The basic measure of genetic difference between two populations is the statistic, F_{ST}. In genetics, the term F generally stands for ``inbreeding'', which tends to reduce genetic variation in the population. Genetic variation can be measured by heterozygosity, and so F generally expresses a reduction in the heterozygosity in the population. F_{ST} is the reduction in heterozygosity in subpopulations compared to the total population of which they are part.
To estimate F_{ST}, take the following steps:
- Find the allele frequencies for each subpopulation.
- Find the average allele frequencies for the total population.
- Calculate the heterozygosity (2pq) for each subpopulation.
- Calculate the average of these subpopulation heterozygosities. This is H_{S}.
- Calculate the heterozygosity based on the total population allele frequencies. This is H_{T}.

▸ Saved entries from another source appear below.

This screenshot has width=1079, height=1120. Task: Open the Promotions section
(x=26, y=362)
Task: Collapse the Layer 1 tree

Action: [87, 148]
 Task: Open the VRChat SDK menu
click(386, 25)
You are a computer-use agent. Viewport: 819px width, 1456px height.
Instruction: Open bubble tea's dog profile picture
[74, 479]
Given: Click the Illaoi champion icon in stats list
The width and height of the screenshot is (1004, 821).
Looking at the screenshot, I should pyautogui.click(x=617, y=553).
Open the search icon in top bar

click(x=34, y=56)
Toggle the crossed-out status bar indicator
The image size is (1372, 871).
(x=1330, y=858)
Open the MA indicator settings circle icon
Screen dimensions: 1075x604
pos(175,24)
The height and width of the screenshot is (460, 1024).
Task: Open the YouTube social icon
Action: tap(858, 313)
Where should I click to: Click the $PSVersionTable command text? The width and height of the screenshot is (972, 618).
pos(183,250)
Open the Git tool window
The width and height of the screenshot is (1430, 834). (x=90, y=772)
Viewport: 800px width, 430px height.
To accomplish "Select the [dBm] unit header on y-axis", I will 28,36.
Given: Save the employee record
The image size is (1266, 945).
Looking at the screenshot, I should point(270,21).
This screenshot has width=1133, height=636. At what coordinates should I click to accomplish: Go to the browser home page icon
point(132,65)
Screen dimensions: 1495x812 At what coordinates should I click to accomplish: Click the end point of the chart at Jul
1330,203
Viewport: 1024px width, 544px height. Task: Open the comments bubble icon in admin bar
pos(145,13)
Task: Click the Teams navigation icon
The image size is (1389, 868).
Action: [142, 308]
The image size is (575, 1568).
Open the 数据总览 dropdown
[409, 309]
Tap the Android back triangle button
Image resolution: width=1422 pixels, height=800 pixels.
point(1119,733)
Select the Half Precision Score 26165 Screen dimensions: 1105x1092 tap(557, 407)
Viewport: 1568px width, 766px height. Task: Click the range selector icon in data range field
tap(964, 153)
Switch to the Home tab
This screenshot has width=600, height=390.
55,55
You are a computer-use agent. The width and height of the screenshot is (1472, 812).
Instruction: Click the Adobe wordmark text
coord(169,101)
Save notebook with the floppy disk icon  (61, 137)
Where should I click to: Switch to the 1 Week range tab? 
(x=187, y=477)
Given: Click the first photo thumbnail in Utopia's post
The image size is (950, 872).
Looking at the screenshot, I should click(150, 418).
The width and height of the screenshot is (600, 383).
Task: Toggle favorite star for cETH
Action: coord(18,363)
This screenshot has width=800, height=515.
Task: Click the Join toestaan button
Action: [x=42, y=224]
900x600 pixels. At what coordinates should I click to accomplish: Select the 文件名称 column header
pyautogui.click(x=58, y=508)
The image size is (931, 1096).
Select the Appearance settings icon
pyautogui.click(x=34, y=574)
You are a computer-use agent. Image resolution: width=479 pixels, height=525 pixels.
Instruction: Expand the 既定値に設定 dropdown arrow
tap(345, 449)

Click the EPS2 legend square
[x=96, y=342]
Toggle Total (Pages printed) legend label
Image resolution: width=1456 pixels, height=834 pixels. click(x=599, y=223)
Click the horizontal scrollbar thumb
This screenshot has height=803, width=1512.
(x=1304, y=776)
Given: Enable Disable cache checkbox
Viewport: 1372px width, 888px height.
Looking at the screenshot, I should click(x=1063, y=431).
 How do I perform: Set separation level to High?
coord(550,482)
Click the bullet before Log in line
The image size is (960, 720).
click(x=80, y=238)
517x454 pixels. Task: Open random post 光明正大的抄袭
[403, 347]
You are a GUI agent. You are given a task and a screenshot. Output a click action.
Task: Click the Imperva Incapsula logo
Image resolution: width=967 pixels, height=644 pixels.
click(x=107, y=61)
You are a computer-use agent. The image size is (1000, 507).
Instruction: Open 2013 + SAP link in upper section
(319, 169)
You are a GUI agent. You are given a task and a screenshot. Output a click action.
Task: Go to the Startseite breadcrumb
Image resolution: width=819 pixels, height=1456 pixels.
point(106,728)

- Finally, calculate F_{ST}=(H_{T}-H_{S})/H_{T}.
Don't forget that the H_{S} term is the average across all subpopulations.
Example: The gene SLC24A5 is a key part of the melanin expression pathway, which contributes to skin and hair pigmentation. A SNP that is strongly associated with lighter skin pigment in Europe is rs1426654. The SNP has two alleles, A and G, with G being associated with light skin, at a frequency of 100% in Utah European-Americans. The SNP varies in frequency in populations in the Americas with mixed African and American Indian ancestry. A sample in Mexico had 38% A and 62% G; in Puerto Rico the frequencies were 59% A and 41% G, and a sample of African-Americans from Charleston had 19% A with 81% G. What is the F_{ST} in this example?